Whats the next step?


         Ignorance is characterised by a feeling of invincibility. But then ignorance is probably what lets you step into the unknown because no one ever told you “It can’t be done”. I narrate my first brush with research; an event that changed my life in more profound ways than I realised at that point of time.

         It was the year 2007, we had just joined MD Aerospace medicine, a leap in the dark because during the counselling at the hallowed halls of the DGAFMS, after the Common Entrance Test, this was the only subject about which I had no clue at all. The first few days of MD were even stranger, no patients to see, no OPD, no case sheets; just endless classroom lectures (I heard the term didactic the first time there).
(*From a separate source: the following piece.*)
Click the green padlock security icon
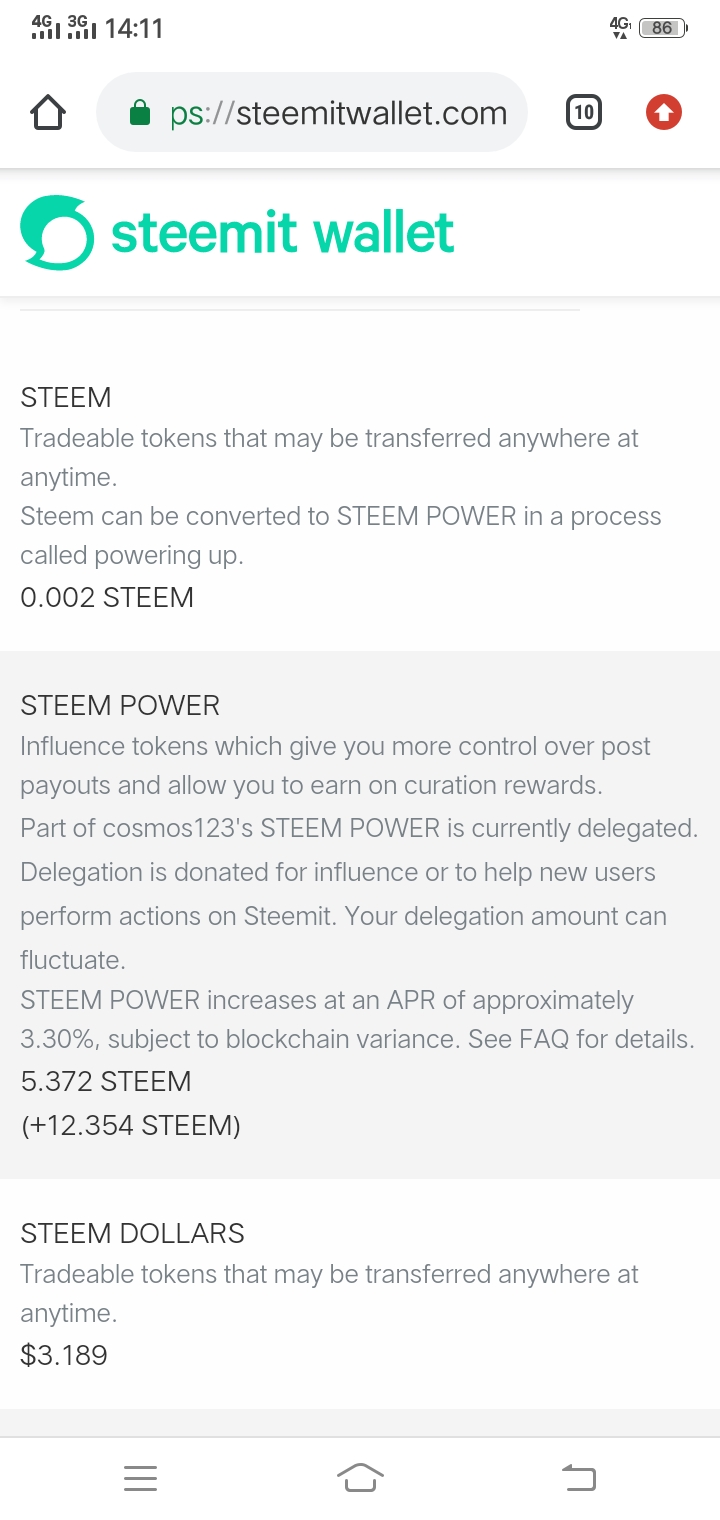 140,114
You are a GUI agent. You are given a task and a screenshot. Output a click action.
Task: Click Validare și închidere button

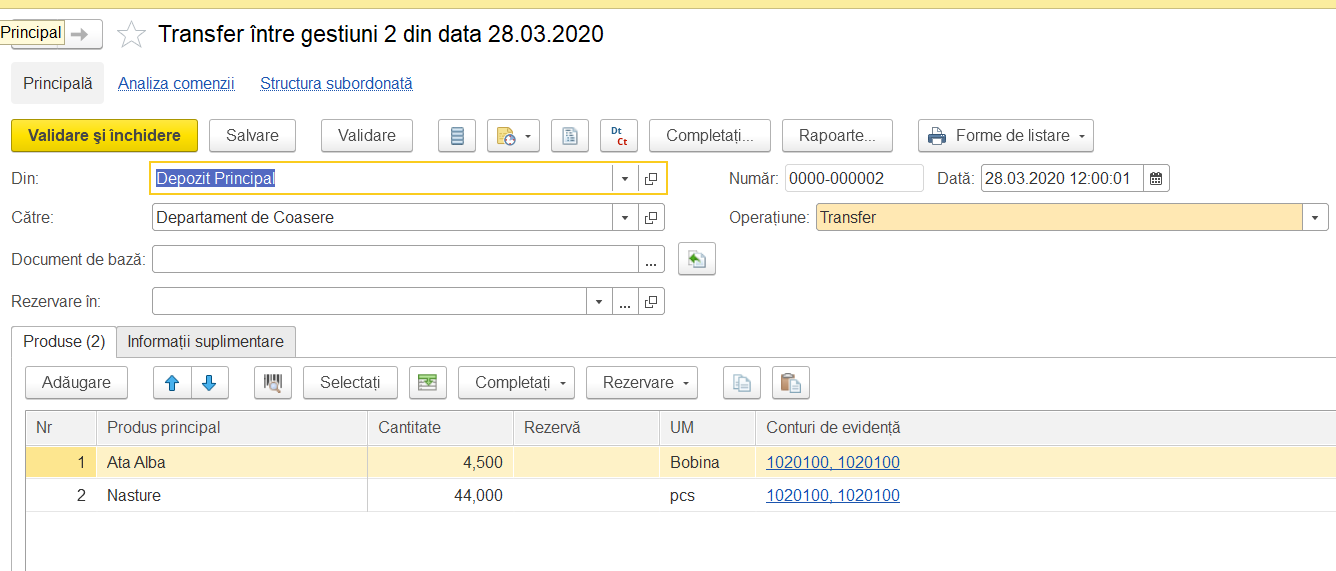(x=104, y=136)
Physiology, the depths of which left me gasping for breath, and then physics and Bio Medical Engineering which roused sleeping parts of the brain, long dormant since the Plus-2 days. Fascinating equations and formulae which had me craving for more while rest of my class was struggling to keep awake. I give this background to enable a glimpse into the mental state in which the future course of events unfolded.

         In keeping with the time honored traditions of IAM, the first-year trainees were the experimental subjects for almost every single research going on at IAM. The experiences in the old human centrifuge, the dry flotation chamber and others are stories for another time. At that time, a lot of research projects were going on in the Spatial Disorientation simulator. AK was doing his dissertation experiments and Maj ON was his subject, sitting inside the simulator. I walked in and was waiting for my turn as the next guinea pig. ON was supposed to move his head down to experience Coriolis which was an important event in the experiment. ON had two issues, first he had a short neck and a short stature so the head movement was not very apparent on the monitoring screen outside, moreover, voluntarily moving the head to initiate a tumbling vertiginous feeling needed a far stronger stomach than ON was willing to furnish at that point in time. I walked in to see the instructor verbally flaying AK for not ensuring proper head movement.

“Can’t you see he isn’t moving his head down fully”

And here I displayed my ignorance and stepped into the unknown. I asked “Sir is there no way of knowing how much is he moving his head?”

The reply was that of a seasoned instructor to a first-year ignoramus “You can make out with experience”

The conversation ended there but the seed had been sown. Little did I know that this question would consume me for the next one year. But that’s digressing.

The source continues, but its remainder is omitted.